Security Analyst, Security Testing

About The Position

Requirements

• Post-secondary education, or equivalent experience in computer science, information technology or related fields.
• Minimum five (5) years’ experience in a combination of information systems and information security related roles.
• Minimum of three (3) years of experience in conducting Penetration Tests.
• Minimum of three (3) years of experience in Vulnerability Testing and Vulnerability Management.
• Minimum of one (1) year of experience testing AI/ML applications or working with Adversarial AI frameworks (e.g., MITRE ATLAS).
• Ability to identify and understand cyber threats and trends and apply security knowledge to strengthen defenses including protective, detective, and compensating controls.
• Ability to employ Offensive cyber techniques.
• Knowledge of exercise design and execution (with a focus on Red, Blue and Purple Team Exercises).
• Deep understanding of the OWASP Top 10 for LLMs (Large Language Models) and the MITRE ATLAS™ framework (Adversarial Threat Landscape for Artificial-Intelligence Systems).
• Possesses an in-depth understanding of various testing methodologies (i.e.
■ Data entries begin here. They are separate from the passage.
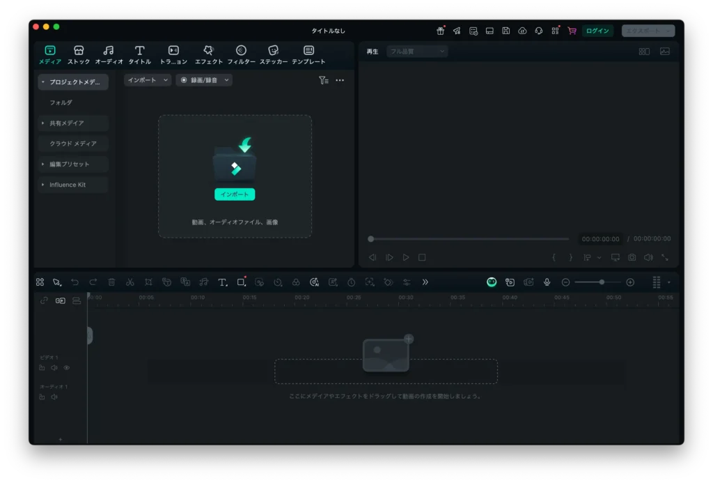Click the shopping cart icon in the title bar
The width and height of the screenshot is (713, 483).
click(572, 31)
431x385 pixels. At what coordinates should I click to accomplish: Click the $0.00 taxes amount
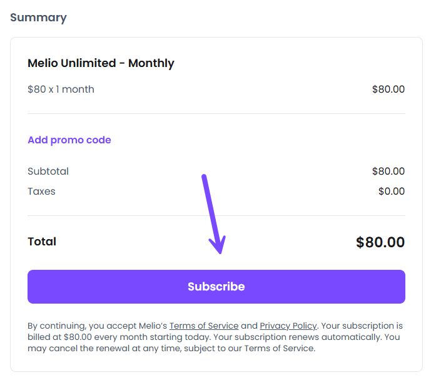tap(391, 191)
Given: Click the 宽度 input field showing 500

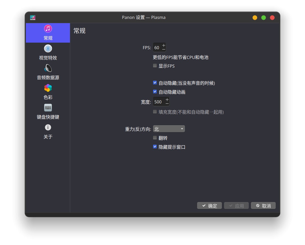Looking at the screenshot, I should point(158,102).

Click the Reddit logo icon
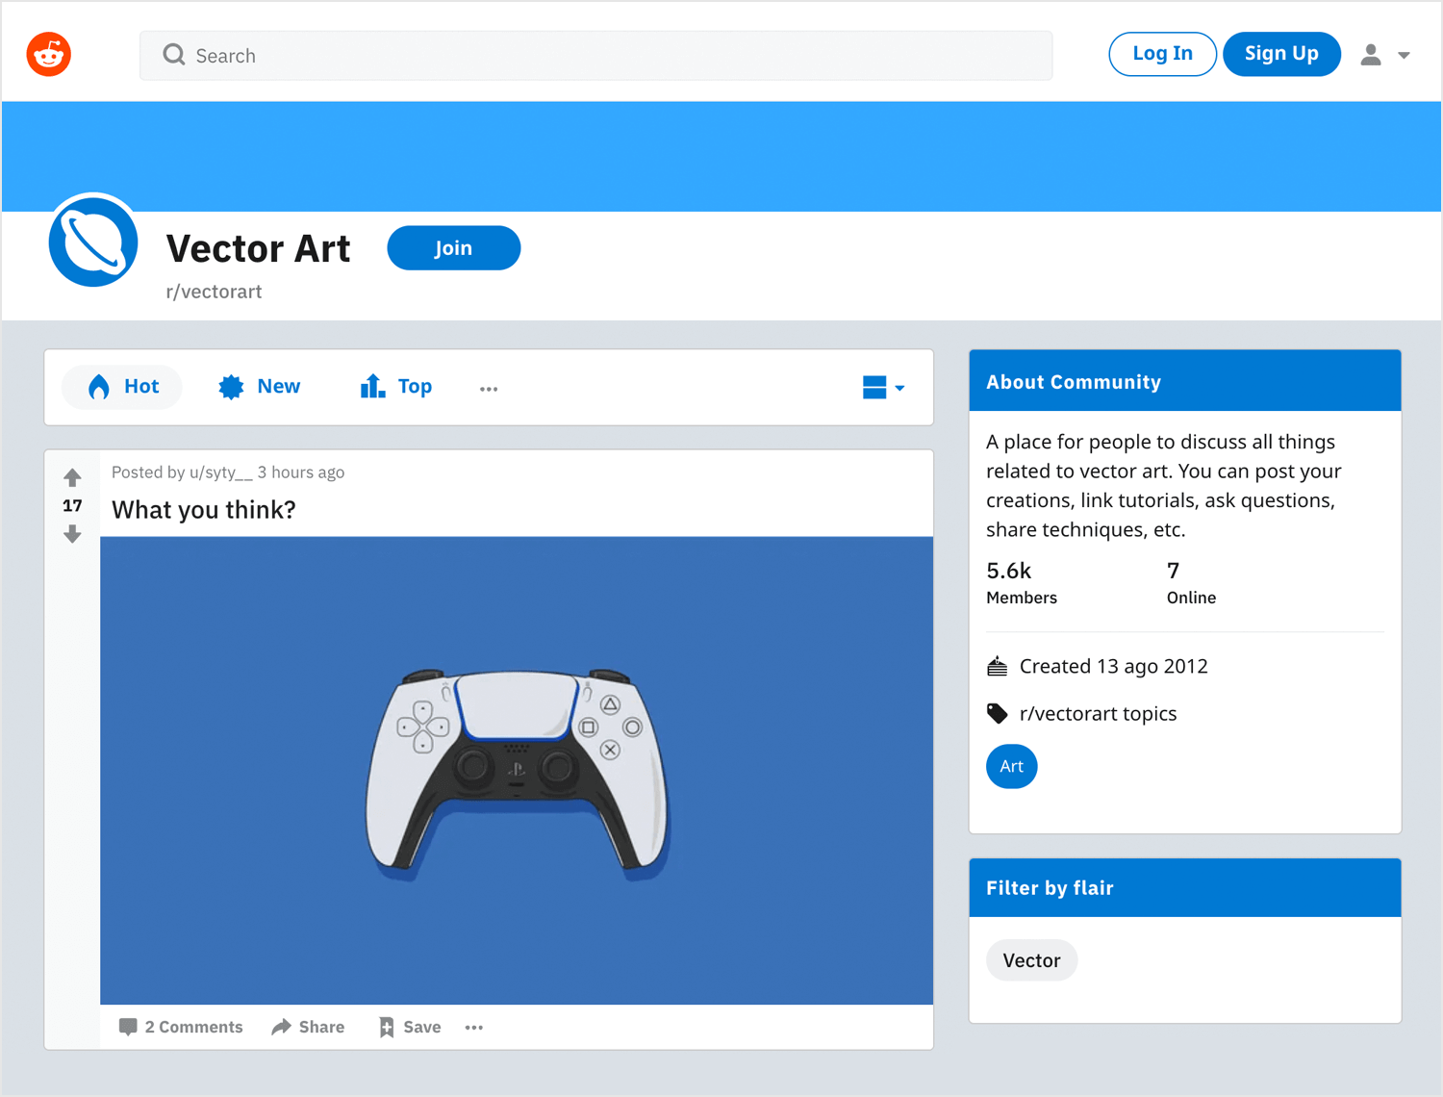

OWASP Web & Mobile testing methodologies, CREST, etc.).
• Eligibility to obtain and maintain a Government of Canada Reliability Clearance and successfully complete enhanced background checks that may be carried out by Payments Canada.

Nice To Haves

• Knowledge of and experience in intelligence tradecraft, international threats impacting the financial sector.
• Possess or are in the process of obtaining at least one of the following industry certifications; CPTS, OSCP, GXPN or equivalent.
• Knowledge of and experience in the Canadian Financial services or Payments industry.
• Bilingualism (English and French).

Responsibilities

• Design and execute a layered approach to testing for the Security Operations Team which includes tabletop exercises, scenario-based testing, Red Team, Blue Team and Purple team exercises to evaluate and improve detection, response and recovery capabilities.
• Engage in the development and execution of industry-wide annual exercises through the Resilience of Wholesale Payments Systems (RWPS) program to test industry response to cyber-attacks.
• Manage annual holistic Penetration Tests against Payments Canada infrastructure.
• Conduct discrete internal red team/blue team testing across all of Payments Canada’s corporate and payment system infrastructure environments in coordination with the relevant stakeholders.
• Validate the effectiveness of security operational controls at the individual and team levels.
• Engage with other business leaders at Payments Canada and within industry as a Security Subject Matter Expert (SME) for planned exercises external to the Security Team.
• Maintain a strong grasp of security strategy, solid security subject matter expertise, and strong interpersonal and communication skills to present recommendations in a compelling manner to all audiences, including technical staff, middle management and partners.

Benefits

• Flexible, hybrid (remote/office) environment.
• Competitive compensation package, including annual variable bonus and defined contribution pension plan with employer matching percentage (if eligible).
• Comprehensive health and dental benefit coverage, including mental health coverage, life insurance and a health spending account for you and your dependents (Permanent and temporary employees with contracts 12 months and over).
• Paid time off: minimum four weeks paid vacation, sick and personal days, December holiday shutdown and cultural holiday observance days.
• 26 weeks of paid maternity and parental leave top-up (if eligible).
• Rewards and recognition program.
• Access to office gym facilities.
• Internal and external professional development opportunities.
• Fun team and organizational events.
• Monthly all staff forums led by our Executive Leadership Team.